The Spearman's correlation coefficient is: 0.232
The Spearman's correlation coefficient is: 0.069


## Using Captions (One Hot Encoding)

### Implementation

Random forest model for one hot encoding was tested with three feature matrices. The original one hot encoded data, the normalised data and then the noramlised data which was reduced with PCA. Random forest performed best on the original data and worse on the PCA data.

I have used Random seach to zone in on a range of values for the RF hyperparameters. Using these new parameters increased performance by 0.01 which is not great.

Enabling bootsraping instead of randomly sampling the data improves the Spearman score, with 0.31 before and 0.44 after.

→ **Written task 1**
Return everything in the text on one hot encoded captions from "The Spearman's correlation coefficient is: 0.232" down to "the PCA data.", word for word.

→ **Raw data**
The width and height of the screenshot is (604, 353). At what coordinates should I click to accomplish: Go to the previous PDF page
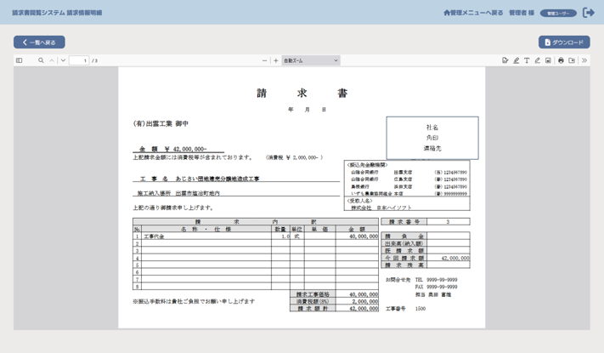(52, 60)
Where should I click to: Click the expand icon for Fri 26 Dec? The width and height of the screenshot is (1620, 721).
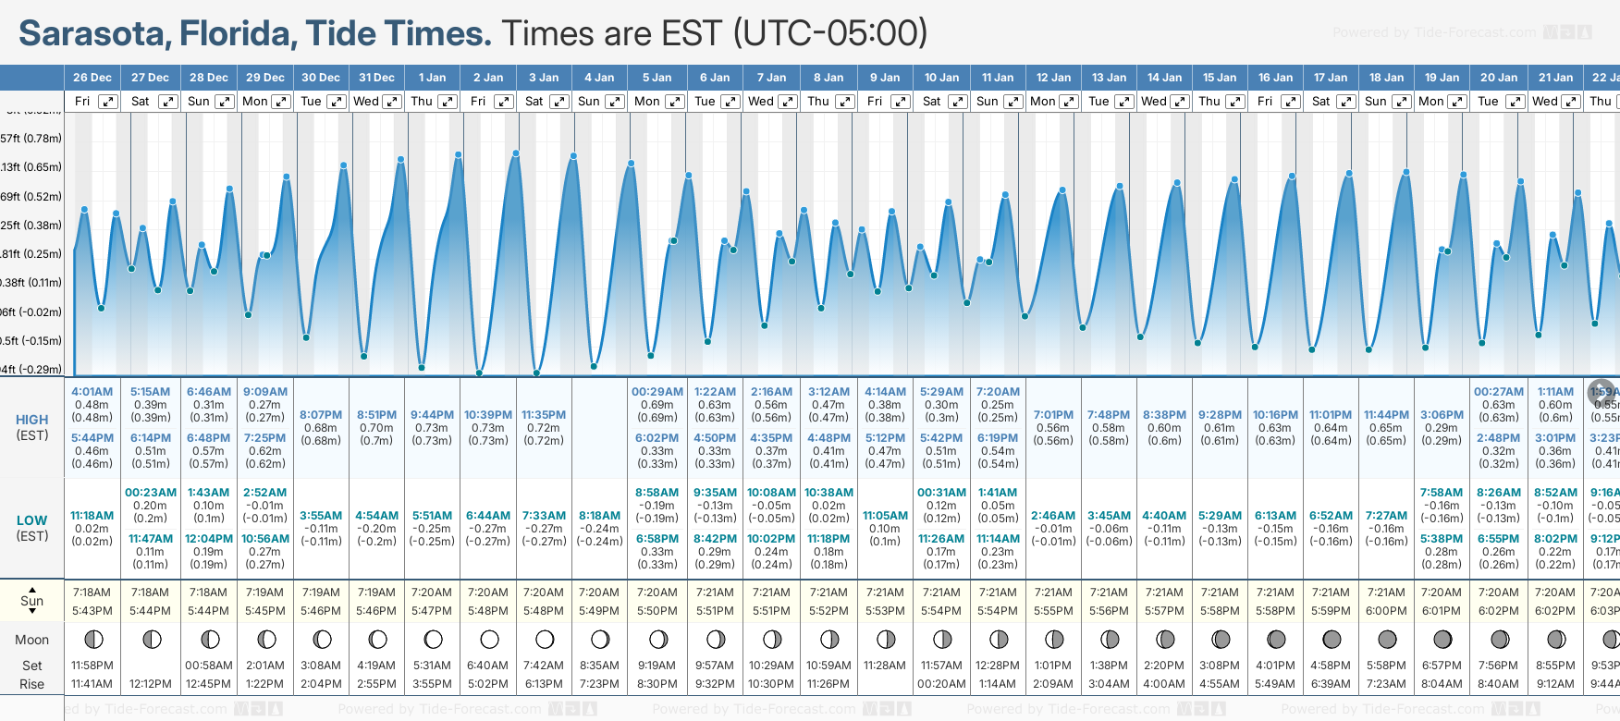click(108, 102)
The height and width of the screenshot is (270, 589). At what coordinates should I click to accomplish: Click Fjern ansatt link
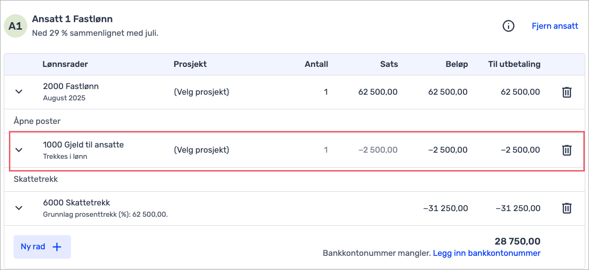click(555, 26)
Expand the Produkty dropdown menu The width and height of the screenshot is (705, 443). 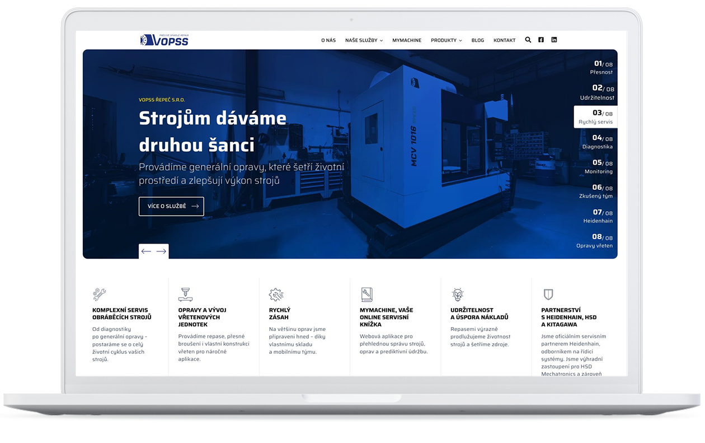[x=446, y=40]
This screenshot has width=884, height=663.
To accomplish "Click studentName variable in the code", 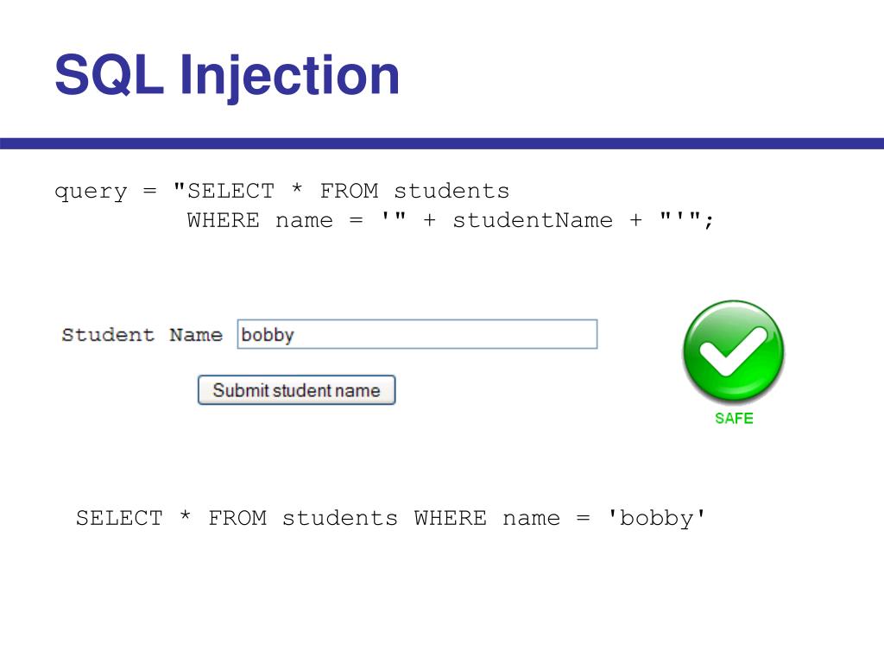I will pos(533,220).
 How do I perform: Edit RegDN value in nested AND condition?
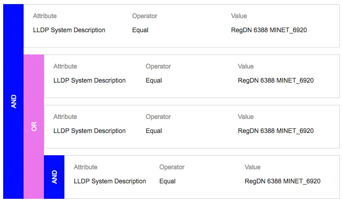tap(282, 181)
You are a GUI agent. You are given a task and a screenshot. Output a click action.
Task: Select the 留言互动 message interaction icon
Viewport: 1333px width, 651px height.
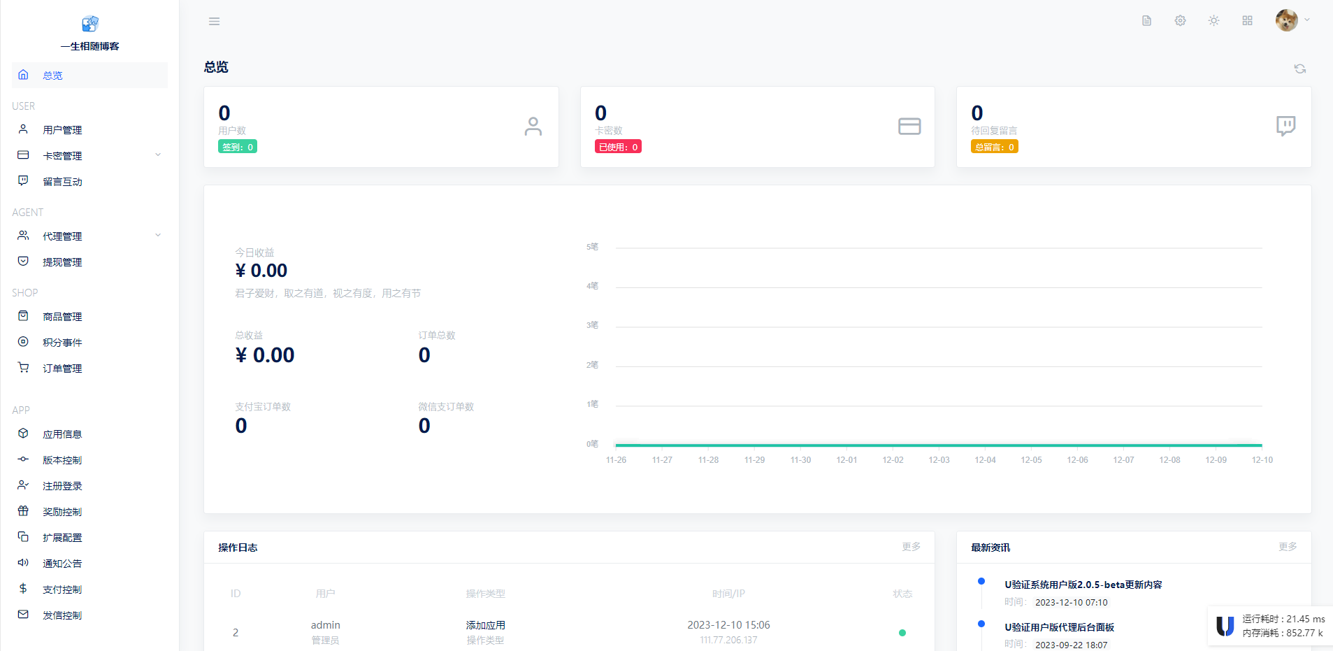[x=22, y=180]
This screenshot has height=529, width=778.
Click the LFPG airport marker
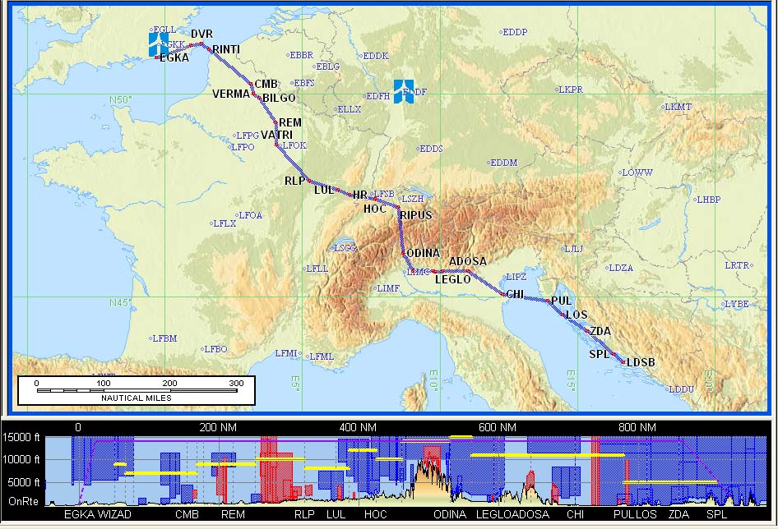pyautogui.click(x=246, y=136)
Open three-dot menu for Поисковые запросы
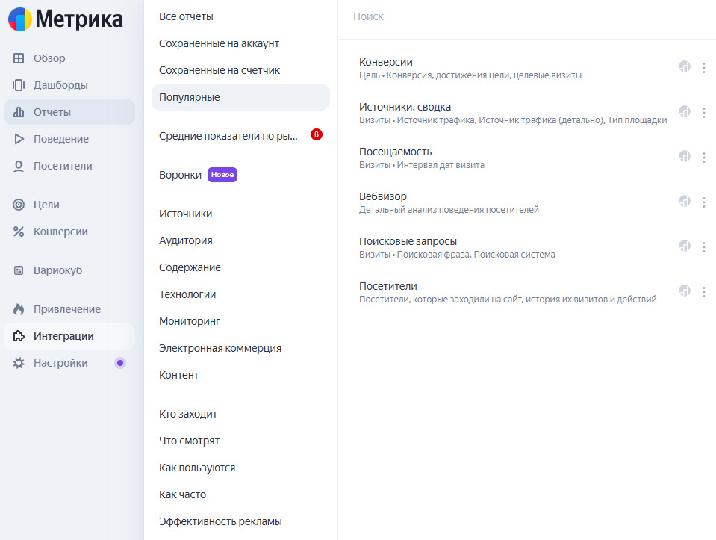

→ **Written task 2**
In the records, switch "screenshot" to "image" in everything from the line containing "You are a GUI" down to the end of the records, and give back only those lines with the pictures left out.

→ **Written response 1**
The Spearman's correlation coefficient is: 0.232
The Spearman's correlation coefficient is: 0.069


## Using Captions (One Hot Encoding)

### Implementation

Random forest model for one hot encoding was tested with three feature matrices. The original one hot encoded data, the normalised data and then the noramlised data which was reduced with PCA. Random forest performed best on the original data and worse on the PCA data.

→ **Written response 2**
You are a GUI agent. You are given a task and a image. Output a click action.
Task: Select the 留言互动 message interaction icon
Viewport: 1333px width, 651px height.
[x=22, y=180]
This image has height=529, width=778.
Click the LFPG airport marker
pyautogui.click(x=246, y=136)
Open three-dot menu for Поисковые запросы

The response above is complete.